If you are severely overweight and have type 2 diabetes, bariatric surgery is a potential option to treat both conditions.
Bariatric surgery, also known as weight-loss surgery, is considered to be an effective treatment for obese people who are unable to lose weight through diet, exercise, lifestyle changes and weight-loss medications.
“Weight-loss surgery is an effective intervention for people with type 2 diabetes when other therapies for morbid obesity fail,” says William Fuller, MD, a bariatric surgeon at Scripps Clinic. “It's considered when the patient has done everything to lose weight, but cannot achieve significant, sustained weight loss.”
Almost 90 percent of people living with type 2 diabetes are overweight or have obesity, according to the Centers for Disease Control and Prevention (CDC). Type 2 diabetes requires treatment to prevent long-term health problems, including cardiovascular disease, stroke, blindness, kidney failure and amputations.
Studies show that people with type 2 diabetes experience rapid improvement in their blood sugar levels after bariatric surgery.
Weight-loss surgery is a serious decision and careful patient selection is critical for a successful outcome. Body mass index (BMI), a measure used to evaluate body weight relative to your height, is used to find out if you are underweight, normal weight, overweight or obese.
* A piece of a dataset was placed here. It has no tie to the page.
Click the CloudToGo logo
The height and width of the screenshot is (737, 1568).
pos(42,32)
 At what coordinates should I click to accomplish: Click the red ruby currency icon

According to the National Institutes of Health, bariatric surgery may be an option for adults who have:
- A BMI of 40 or more
- A BMI between 35 and 39.9 and a serious obesity-related health problem, such as type 2 diabetes, heart disease or severe sleep apnea
Bariatric surgery causes weight loss by reducing the size of the stomach and limiting the amount of food it can hold. The procedure can also cause hormonal changes that help reduce hunger and increase the feeling of fullness. Blood glucose levels can also change.
“Blood glucose levels start to improve after surgery, even before large amounts of weight loss,” Dr. Fuller says. “As a result, many patients are able to scale back on diabetic medications and go into remission.”
Dr. Fuller speaks from experience. He has performed more than 2,000 bariatric surgeries, with an emphasis on minimally invasive procedures. About 30 to 40 percent of his patients have diabetes, he says.
The most common weight-loss procedures are gastric bypass and sleeve gastrectomy (also known as gastric sleeve). Gastric sleeve and gastric bypass are considered safe and highly effective for treating type 2 diabetes.
In gastric bypass, the surgeon reduces the size of the stomach by creating a small pouch on top of the stomach. While the average human stomach can hold up to two quarts, this new stomach pouch has a capacity of roughly two ounces. This means you feel full after eating just a small amount of food.
Studies show the surgery causes remission of type 2 diabetes in 80 percent of patients. This improvement is partly explained by changes in hormones produced by the gut after the surgery.
“This weight-loss surgery appears to set in motion certain chemical changes in the patient’s body that help set up better control of blood sugar levels,” Dr. Fuller says. “After the procedure, gut hormones involved in appetite and weight reduction are altered.”
In this procedure, the surgeon removes 80 percent of the stomach. The remaining portion, which is shaped like a sleeve, holds less food. Gastric sleeve also causes some changes in gut hormones. Diabetes remission rates are also very high, more than 60 percent, according to studies.
While bariatric surgery is safe, there are still risks. Surgery for patients with type 2 diabetes must include ongoing multidisciplinary care, patient education and follow-up, as well as safe and effective surgical procedures. “It’s still surgery and all risks and expectations should be discussed,” Dr. Fuller says.
“It's worth repeating that this kind of surgery is considered only when other efforts have failed and the patient is at risk for other serious conditions. In those cases, the risks posed by the surgery are greatly outweighed by the risks of being obese,” he says.
Minimally invasive surgical techniques are typically used in weight-loss surgery, meaning only a few small incisions are made during the procedure. As such, wound healing does not become a difficult challenge for bariatric patients with diabetes. “Perhaps the biggest concern is adjusting medication requirements after the procedure to account for the body’s changing needs,” Dr. Fuller says.
Lifestyle changes after surgery are extremely important, Dr. Fuller says. “Patients must be willing to make considerable changes to achieve long-term success.”
This includes maintaining a healthy body weight and reducing other risk factors by eating more whole foods, avoiding refined and processed foods and increasing physical activity, he says.
Athena Philis-Tsimikas, MD, an endocrinologist and corporate vice president of the Scripps Whittier Diabetes Institute, says any method that significantly reduces caloric intake can yield positive results. She stresses the importance of non-surgical options before surgery is considered.
“It’s important that patients understand how limiting calories is essential to diabetes treatment, and that there is a full spectrum of options to achieve this,” she says.